まぁ、引き出し過ぎると荷物が崩れるので、重要なのは手前に入れろと言う運用だ。後、一つ一つをあまり重くするのもマナー違反だ。
皆、荷物が少ない。女性陣も若干服や下着が増えるだけで、そこまで荷物は大きくない。私とリズの荷物が多いのは皆で使いそうな物を入れている為だ。なので、一番上に置いている。
背嚢は、網を被せて、ロープで固定している。最悪ロープを切ってでも飛び出せるようになっている。
調査団と私達で搭載内容の摺り合わせを行い、不足品の確認を行う。冗長性を考慮し、被るのは良い。食料はトータル3か月分近くなっている。まぁ、何が有るかは分からない。良いと思う。
ひと月と見た場合はかなり過剰な内容だ。壊れても、修理出来る人材は揃っている。そこまでキリキリと神経質になる程では無い。
御者達は制式の合図の確認、練習をお互いにやっている。今回は私達が先頭を走るのでレイが最初の指示役になる。

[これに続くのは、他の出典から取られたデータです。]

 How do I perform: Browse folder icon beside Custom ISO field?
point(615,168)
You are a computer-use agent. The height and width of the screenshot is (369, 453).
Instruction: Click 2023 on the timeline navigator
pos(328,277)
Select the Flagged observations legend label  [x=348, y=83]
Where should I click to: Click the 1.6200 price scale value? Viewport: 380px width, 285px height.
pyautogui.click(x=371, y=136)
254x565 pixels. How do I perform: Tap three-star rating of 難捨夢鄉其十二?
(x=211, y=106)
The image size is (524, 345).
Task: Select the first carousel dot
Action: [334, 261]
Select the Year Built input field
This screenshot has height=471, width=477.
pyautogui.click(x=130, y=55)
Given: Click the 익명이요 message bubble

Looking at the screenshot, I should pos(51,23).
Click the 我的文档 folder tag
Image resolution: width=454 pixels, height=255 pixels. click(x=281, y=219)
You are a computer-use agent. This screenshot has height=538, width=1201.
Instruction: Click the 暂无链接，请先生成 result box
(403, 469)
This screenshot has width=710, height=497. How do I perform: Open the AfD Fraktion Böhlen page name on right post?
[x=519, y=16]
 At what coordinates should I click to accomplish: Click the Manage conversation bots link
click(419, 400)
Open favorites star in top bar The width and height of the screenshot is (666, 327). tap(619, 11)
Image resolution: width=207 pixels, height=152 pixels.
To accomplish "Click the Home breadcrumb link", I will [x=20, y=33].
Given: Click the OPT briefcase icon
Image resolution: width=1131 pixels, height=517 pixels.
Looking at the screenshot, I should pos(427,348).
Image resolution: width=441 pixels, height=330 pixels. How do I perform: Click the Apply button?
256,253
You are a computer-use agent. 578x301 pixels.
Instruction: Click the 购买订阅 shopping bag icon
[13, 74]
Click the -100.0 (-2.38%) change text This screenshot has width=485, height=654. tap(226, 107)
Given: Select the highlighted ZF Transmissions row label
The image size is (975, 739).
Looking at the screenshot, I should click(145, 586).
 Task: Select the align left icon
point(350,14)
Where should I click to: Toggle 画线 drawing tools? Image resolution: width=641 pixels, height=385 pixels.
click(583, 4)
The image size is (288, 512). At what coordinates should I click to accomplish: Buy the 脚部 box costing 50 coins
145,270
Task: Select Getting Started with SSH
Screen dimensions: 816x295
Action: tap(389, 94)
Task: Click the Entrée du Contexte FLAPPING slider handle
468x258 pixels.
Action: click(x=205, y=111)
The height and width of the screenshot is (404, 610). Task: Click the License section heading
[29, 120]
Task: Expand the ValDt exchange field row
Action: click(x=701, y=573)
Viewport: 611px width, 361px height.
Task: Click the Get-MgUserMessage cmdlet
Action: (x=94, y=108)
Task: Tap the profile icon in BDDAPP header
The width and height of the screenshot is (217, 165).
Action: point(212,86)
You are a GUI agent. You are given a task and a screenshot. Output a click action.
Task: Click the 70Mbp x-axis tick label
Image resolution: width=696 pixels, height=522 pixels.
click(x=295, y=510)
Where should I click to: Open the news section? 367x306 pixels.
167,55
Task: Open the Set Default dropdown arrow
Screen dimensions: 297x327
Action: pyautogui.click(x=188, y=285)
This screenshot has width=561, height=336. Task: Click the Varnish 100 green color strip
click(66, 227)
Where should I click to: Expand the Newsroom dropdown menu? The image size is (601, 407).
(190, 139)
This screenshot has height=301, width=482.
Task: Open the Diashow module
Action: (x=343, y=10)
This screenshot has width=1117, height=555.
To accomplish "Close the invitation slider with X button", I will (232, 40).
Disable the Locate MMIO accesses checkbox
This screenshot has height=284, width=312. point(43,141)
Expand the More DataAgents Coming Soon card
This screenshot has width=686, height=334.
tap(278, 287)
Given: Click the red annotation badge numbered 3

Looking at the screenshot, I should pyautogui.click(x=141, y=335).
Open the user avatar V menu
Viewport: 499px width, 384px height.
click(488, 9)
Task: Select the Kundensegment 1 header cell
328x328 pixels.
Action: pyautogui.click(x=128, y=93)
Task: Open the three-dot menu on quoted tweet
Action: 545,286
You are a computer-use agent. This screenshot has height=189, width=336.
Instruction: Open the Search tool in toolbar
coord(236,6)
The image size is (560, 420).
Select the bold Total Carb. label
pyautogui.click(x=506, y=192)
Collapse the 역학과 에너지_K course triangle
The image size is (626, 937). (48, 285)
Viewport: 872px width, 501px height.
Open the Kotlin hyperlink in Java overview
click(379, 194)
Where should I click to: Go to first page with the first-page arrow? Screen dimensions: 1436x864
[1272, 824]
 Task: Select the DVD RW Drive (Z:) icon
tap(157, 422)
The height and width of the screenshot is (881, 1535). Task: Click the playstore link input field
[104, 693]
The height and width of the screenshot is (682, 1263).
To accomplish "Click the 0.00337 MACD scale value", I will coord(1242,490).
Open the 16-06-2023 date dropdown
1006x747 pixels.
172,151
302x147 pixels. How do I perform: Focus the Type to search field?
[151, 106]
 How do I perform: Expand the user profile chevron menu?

長い旗の色と振り方で後続に指示を出す。「停車予定。スピード落とせ」とかだ。
皆の準備が終わったところで、再度空き地に集合した。
綺麗に整列した皆の前に私が立つ。
「準備は滞り無く終了した。これより旅立つ。では皆、乗車開始。準備出来次第出発!!」
そう叫ぶと、最後尾の馬車から乗車し始めた。私達はその状況を確認し、皆が無事乗り込んだら、乗車を開始する。
仲間達が靴を脱ぎ、居住スペースにクッションを置いて、乗り込む。
レイにクッションを渡したら、物凄い喜ばれた。御者台は冷えるので、マントとひざ掛けだけでは台から冷気が上がって来るらしい。
レイに合図を出すと、旗を振り、ゆっくりと馬車を進め始めた。
緩やかに加速しながら、村を進む。フィアの家族とティーシアが手を振っているのが窓から見えた。さぁ、出発だ。